On January 16th and 17th 2015, FARSEEING partners delivered 5 presentations regarding the findings of the project. First up was Lis Boulton, from the University of Manchester, talking about ‘Encouraging older adults to adopt technologies that promote independence’. The presentation was based on the Preliminary Guidelines produced by the project and can be found on this website by following this link: Preliminary Guidelines
The second presentation was given by Nina Skjæret, from the Norwegian University of Science and Technology in Trondheim. ‘Investigating older adults’ stepping movements when playing exergames’ included findings regarding how much older adults move during exergames and the benefits and risks involved in challenging balance.

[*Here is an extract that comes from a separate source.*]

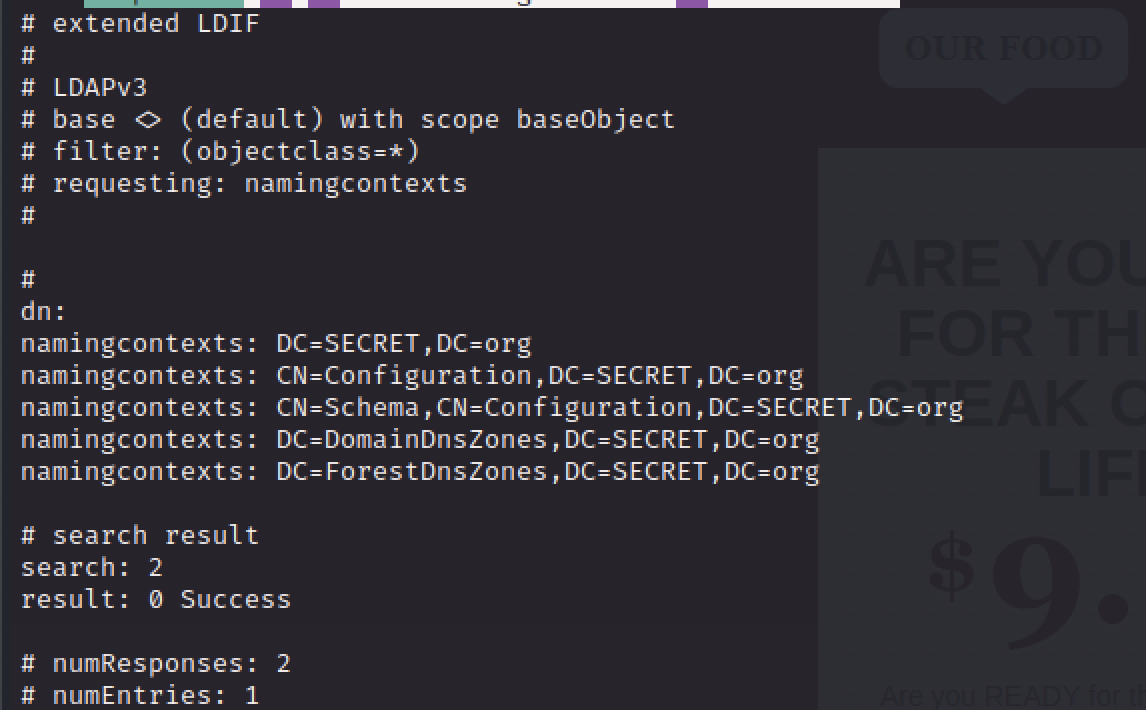Click the 'search: 2' line
The image size is (1146, 710).
click(x=92, y=567)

Alice Coni, from the University of Bologna, presented ‘InChianti-FARSEEING study: Influence of age and gender on sensor based functional measures’. The findings demonstrated few differences between men and women, with the exception of lower limb strength which was lower for the women involved in the study. The study indicates that using inertial sensors within a smartphone is feasible for assessing functional decline.
Kamiar Aminian, from EPFL in Lausanne, presented ‘Instrumented shoes for activity monitoring in the elderly: Measurement system and in lab validation’. Kamiar described the combination of inertial sensors (for locomotion and gait analysis), a pressure insole (to assess sitting vs. standing) and barometer (to detect movement on stairs, inclines and in elevators) that comprise the FARSEEING smart shoe concept.
Finally, Sabato Mellone from the University of Bologna presented ‘Can do vs. actually does: Investigating the association between sensor-based functional measures and long-term physical activity monitoring’. In addition to the technical findings about the capabilities of smartphone as a data collection tool, the study found that participants were able to manage the smartphone independently at home. The smartphone was used to monitor activity for at least 5 days (up to 9 days in some cases). This provides us with useful data regarding the acceptability of smartphones for this kind of activity monitoring.